"Seharusnya pemberitaan tentang jilbab yang sedang heboh di jagat maya dapat dijadikan sandaran untuk lebih dekat kepada syariat. Tapi ini malah sebaliknya, berasa ada oknum tertentu yang asbun sembari memanfaatkan situasi. Entah ingin mencari popularitas, cari cuan, atau...entahlah."
Kisah miris di SMK Negeri Padang yang bergaung kencang di berbagai media beberapa hari lalu telah mengajak kita untuk memetik kesimpulan bahwa Indonesia kembali mengalami "Intoleransi Beragama".
Benar bahwa intoleransi yang dimaksud adalah cerita lama, karena bertahun-tahun ke belakang peristiwa serupa sudah pernah terjadi.
Meski begitu, saya tidak akan menilik lebih jauh serta mengumbar masa lalu. Secara, permasalahan aturan jilbab sekarang saja sudah banyak melencengnya.
Lihat saja komentar para netizen di berbagai media sosial yang terus menghujam layaknya air bah yang menggusur daratan rumput-rumput kedamaian. Di luar dari konteks toleransi beragama, ada pula pihak tertentu yang seakan asyik memanfaatkan situasi sembari menyudutkan Islam.
Dimulai dari Pernyataan Pembelaan yang Kurang "Elegan" Terkait Aturan Jilbab
Tercatat ada dua pernyataan pembelaan yang paling kencang bergaung di beranda medsos netizen. Pertama, gaungan Mantan Wali Kota Padang, Sumatera Barat, Fauzi Bahar yang menegaskan bahwa jilbab sebagai aturan seragam di Padang dianggap sebagai kearifan lokal.

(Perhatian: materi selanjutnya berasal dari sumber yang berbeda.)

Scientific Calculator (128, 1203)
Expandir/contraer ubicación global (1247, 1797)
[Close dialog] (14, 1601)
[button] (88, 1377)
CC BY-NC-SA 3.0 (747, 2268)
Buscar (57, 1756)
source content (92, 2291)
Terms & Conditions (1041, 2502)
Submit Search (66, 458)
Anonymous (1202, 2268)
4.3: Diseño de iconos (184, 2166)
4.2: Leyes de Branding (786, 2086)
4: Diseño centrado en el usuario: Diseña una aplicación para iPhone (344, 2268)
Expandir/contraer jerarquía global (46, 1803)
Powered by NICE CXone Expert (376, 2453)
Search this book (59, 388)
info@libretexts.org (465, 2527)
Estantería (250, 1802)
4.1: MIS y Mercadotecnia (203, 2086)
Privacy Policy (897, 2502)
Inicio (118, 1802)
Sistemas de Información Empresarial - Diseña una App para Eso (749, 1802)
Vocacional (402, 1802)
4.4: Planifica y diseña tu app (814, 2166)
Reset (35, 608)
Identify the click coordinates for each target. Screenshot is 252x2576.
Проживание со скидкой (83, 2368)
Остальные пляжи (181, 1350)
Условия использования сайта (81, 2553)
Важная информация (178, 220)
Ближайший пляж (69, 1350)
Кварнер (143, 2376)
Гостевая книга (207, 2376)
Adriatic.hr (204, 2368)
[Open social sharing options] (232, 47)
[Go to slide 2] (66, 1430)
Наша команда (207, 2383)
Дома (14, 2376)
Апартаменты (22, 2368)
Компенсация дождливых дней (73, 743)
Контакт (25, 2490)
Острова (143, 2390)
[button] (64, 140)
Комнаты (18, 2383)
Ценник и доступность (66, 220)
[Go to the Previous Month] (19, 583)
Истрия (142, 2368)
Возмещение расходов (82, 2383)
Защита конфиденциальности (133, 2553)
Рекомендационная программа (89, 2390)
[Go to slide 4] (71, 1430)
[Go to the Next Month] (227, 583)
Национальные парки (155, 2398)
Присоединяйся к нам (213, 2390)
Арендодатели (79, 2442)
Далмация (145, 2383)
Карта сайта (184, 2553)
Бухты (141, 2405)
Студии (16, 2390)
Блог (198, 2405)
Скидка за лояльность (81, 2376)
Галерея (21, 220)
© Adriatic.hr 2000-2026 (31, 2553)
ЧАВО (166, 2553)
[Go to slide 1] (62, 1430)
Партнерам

Kedua, ada pernyataan Kepala Dinas Pendidikan Kota Padang, Habibul Fuadi yang mengutarakan bahwa pihaknya akan tetap mempertahankan aturan jilbab (khusus siswi muslim). Beliau juga menambahkan bahwa salah satu manfaat jilbab adalah agar tidak digigit nyamuk.
Saya tak ingin tenggelam dalam rasa suudzon yang terlalu dalam karena kedua pernyataan di atas merupakan dalih pembelaan. Secara pribadi saya juga merasakan bahwa niat pihak pembela sejatinya adalah mulia, yaitu meningkatkan derajat kesadaran muslimah akan kewajiban jilbab.
Tapi, sayangnya konteks "aturan" tersebut malah bersemi di sekolah negeri yang memegang erat landasan berupa sila pertama Pancasila, UUD 1945 pasal 29, hingga Permendikbud nomor 45 tahun 2014.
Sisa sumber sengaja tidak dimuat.